日系コンサルティングファームを経て、2022年に野村総合研究所に入社。物流・卸売・小売業を中心に、デジタル技術を活用した業務改革やシステム化構想などのコンサルティング業務に従事。

システムコンサルティング事業本部
産業ITコンサルティング一部
阿久根 智之:

2007年に野村総合研究所に入社。金融業のシステムエンジニアを経て、現在は金融やインフラ、物流業界等に対して、事業創出・業務改革、IT戦略、ITガバナンスなどのコンサルティング業務に従事。専門は、デジタルを活用した事業変革や新事業創出、デジタル/IT戦略、業務改革実行。

変革を迫られる物流業界

物流業界では、電子商取引(EC)の増加等に伴う多品種・小ロット化や作業時間帯の変化に対するため、個別業務の改善(人員増強、一部工程の自動化等)や、これまでに培ってきた勘や経験に基づく臨機応変な対応を行ってきました。しかし、日本の人口減少や高齢化の進行、物流業界への労働時間上限規制の適用と監視・罰則の強化(2024年問題)などにより、これまでのような対応が困難になりつつあります。
このような環境変化に対応し、事業を継続するためには、従来の業務の中で改善を重ねていくだけでなく、業務や機能、企業の枠を超えた物流変革が必要です。例えば、複数工程を横断した省人化や全社単位での在庫・配送最適化、業界を超えた共同物流化などが考えられます。

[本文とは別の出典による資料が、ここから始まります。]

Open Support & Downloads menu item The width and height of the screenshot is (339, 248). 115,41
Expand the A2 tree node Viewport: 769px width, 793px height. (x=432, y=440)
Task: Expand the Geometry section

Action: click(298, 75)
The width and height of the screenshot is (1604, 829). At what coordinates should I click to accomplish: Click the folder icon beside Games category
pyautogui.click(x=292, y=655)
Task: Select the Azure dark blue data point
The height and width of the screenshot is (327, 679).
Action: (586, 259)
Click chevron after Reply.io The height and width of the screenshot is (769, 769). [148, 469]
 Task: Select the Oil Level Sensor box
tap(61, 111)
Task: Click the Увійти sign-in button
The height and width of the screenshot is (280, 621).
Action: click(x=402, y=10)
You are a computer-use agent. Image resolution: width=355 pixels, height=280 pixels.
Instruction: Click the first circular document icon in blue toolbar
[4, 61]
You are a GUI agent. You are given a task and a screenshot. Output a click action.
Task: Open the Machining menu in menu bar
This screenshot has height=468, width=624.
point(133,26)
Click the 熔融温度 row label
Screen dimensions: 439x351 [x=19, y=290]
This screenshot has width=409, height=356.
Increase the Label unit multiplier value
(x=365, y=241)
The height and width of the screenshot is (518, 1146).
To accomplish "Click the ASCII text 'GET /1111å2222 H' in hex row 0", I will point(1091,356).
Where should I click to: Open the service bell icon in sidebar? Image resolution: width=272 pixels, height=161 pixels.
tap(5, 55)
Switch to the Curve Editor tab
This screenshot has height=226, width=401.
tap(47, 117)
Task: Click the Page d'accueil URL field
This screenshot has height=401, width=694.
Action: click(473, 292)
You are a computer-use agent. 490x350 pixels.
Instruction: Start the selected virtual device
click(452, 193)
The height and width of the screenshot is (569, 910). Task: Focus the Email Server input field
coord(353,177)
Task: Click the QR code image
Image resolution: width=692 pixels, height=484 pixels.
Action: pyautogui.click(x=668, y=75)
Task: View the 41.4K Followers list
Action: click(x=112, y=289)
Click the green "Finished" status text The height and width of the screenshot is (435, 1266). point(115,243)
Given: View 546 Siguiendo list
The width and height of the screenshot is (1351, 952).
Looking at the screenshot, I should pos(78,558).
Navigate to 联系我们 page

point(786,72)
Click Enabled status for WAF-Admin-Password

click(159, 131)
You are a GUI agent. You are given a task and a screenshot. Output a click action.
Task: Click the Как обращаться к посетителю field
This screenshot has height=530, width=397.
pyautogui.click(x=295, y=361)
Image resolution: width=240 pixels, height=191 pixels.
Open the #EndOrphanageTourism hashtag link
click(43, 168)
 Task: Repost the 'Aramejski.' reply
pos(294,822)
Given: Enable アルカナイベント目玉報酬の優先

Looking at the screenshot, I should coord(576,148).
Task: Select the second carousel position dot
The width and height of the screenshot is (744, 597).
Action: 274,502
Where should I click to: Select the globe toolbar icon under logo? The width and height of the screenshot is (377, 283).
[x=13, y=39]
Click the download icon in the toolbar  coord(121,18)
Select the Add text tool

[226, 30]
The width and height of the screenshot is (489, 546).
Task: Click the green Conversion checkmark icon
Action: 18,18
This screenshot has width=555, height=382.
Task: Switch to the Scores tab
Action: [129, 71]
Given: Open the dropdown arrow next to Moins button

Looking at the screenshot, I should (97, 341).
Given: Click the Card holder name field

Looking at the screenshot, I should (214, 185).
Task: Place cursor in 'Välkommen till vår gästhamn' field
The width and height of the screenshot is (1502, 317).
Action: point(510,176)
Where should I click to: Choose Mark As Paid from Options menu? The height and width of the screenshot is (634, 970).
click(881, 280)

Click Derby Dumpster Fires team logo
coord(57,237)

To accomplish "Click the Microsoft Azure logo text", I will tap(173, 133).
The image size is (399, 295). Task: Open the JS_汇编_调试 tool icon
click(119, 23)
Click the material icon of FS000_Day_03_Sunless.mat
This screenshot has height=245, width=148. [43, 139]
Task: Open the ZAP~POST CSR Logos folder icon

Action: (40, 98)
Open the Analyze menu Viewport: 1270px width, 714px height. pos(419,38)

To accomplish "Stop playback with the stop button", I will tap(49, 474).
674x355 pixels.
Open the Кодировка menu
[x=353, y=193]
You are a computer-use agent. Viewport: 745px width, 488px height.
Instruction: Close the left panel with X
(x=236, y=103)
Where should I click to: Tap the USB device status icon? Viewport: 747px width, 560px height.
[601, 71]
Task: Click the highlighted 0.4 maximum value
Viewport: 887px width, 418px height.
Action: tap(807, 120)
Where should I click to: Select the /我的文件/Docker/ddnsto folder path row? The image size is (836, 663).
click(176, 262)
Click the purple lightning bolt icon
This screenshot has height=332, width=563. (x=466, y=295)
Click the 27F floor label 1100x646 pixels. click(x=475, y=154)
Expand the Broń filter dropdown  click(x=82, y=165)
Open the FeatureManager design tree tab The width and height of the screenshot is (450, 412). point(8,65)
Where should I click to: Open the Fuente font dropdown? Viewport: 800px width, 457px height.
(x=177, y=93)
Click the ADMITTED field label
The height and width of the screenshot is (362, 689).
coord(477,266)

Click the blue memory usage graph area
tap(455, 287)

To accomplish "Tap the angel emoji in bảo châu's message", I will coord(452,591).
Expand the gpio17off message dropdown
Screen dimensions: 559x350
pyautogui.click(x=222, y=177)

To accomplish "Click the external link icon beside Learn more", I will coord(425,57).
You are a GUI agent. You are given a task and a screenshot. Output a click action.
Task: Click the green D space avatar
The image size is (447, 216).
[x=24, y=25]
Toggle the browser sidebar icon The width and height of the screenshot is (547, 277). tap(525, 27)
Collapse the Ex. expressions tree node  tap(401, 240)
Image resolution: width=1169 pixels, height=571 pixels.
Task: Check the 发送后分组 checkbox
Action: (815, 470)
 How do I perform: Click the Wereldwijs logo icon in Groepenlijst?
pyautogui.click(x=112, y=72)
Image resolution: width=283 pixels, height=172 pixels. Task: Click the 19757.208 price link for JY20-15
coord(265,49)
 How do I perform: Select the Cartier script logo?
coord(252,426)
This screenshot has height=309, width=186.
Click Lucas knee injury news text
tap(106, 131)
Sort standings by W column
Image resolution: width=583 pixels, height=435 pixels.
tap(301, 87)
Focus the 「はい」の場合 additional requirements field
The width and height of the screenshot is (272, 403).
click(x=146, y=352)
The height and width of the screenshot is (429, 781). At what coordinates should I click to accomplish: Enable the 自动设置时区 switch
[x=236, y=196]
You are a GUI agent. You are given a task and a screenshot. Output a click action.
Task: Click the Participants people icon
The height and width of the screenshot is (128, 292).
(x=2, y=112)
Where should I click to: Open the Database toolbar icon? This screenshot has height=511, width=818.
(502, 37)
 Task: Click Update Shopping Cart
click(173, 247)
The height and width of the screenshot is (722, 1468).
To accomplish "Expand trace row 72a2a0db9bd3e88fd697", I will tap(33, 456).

一方で、物流変革を進める際には以下のような課題が存在します。

  1. 従来の業務と大きく異なるため、勘と経験をベースに変革案をどのように検討・評価すべきかわからない
  2. 複数拠点の連携や多数の機器導入等を伴うため、多くの費用と時間を要する
  3. 複雑・高度な業務・システム構造のため遅延やアクシデントが発生しやすく、影響範囲もサプライチェーン全体に及ぶ

このように、物流変革は案の検討・評価が困難かつリスクが高いため、実行の判断は容易ではありません。

これらの課題を解決するための武器として注目されているのがデジタルツインです。デジタルツインとは、現実世界をデジタル上の仮想空間に再現する技術のことで、災害対策や渋滞予測、予防保守などに活用されています。本ブログでは、「現実世界を仮想空間に再現したモデル」と捉え、物流変革におけるデジタルツインの有効性と、活用に当たっての3つのポイントについて解説します。

物流変革の武器となる物流デジタルツイン

デジタルツインを活用することで、前章で述べた物流変革の課題を解決し、実行判断を容易にすることが可能です。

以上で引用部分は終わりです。